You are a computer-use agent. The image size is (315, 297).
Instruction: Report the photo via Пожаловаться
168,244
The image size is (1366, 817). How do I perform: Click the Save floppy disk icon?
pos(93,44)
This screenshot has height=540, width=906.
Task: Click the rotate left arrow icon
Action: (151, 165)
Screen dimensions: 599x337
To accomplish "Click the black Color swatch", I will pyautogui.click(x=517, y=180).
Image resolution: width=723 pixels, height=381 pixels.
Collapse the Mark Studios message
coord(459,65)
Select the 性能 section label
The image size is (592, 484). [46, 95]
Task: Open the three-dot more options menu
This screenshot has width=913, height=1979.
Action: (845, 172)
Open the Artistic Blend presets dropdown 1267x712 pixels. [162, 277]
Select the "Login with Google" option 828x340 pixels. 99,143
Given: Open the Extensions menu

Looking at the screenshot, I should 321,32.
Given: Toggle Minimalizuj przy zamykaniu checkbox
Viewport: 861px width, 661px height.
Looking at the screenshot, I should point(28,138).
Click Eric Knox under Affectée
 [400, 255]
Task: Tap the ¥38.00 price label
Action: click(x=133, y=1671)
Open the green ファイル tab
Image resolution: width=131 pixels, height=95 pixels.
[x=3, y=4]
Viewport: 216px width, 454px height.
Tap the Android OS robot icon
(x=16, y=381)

Work to be completed — What's needed is an exact copy of every entry.

Response box —
You are a computer-use agent. The image size is (315, 297).
Instruction: Report the photo via Пожаловаться
168,244
The image size is (1366, 817). How do I perform: Click the Save floppy disk icon?
pos(93,44)
This screenshot has height=540, width=906.
Task: Click the rotate left arrow icon
Action: (151, 165)
Screen dimensions: 599x337
To accomplish "Click the black Color swatch", I will pyautogui.click(x=517, y=180).
Image resolution: width=723 pixels, height=381 pixels.
Collapse the Mark Studios message
coord(459,65)
Select the 性能 section label
The image size is (592, 484). [46, 95]
Task: Open the three-dot more options menu
This screenshot has width=913, height=1979.
Action: (845, 172)
Open the Artistic Blend presets dropdown 1267x712 pixels. [162, 277]
Select the "Login with Google" option 828x340 pixels. 99,143
Given: Open the Extensions menu

Looking at the screenshot, I should 321,32.
Given: Toggle Minimalizuj przy zamykaniu checkbox
Viewport: 861px width, 661px height.
Looking at the screenshot, I should point(28,138).
Click Eric Knox under Affectée
 [400, 255]
Task: Tap the ¥38.00 price label
Action: click(x=133, y=1671)
Open the green ファイル tab
Image resolution: width=131 pixels, height=95 pixels.
[x=3, y=4]
Viewport: 216px width, 454px height.
Tap the Android OS robot icon
(x=16, y=381)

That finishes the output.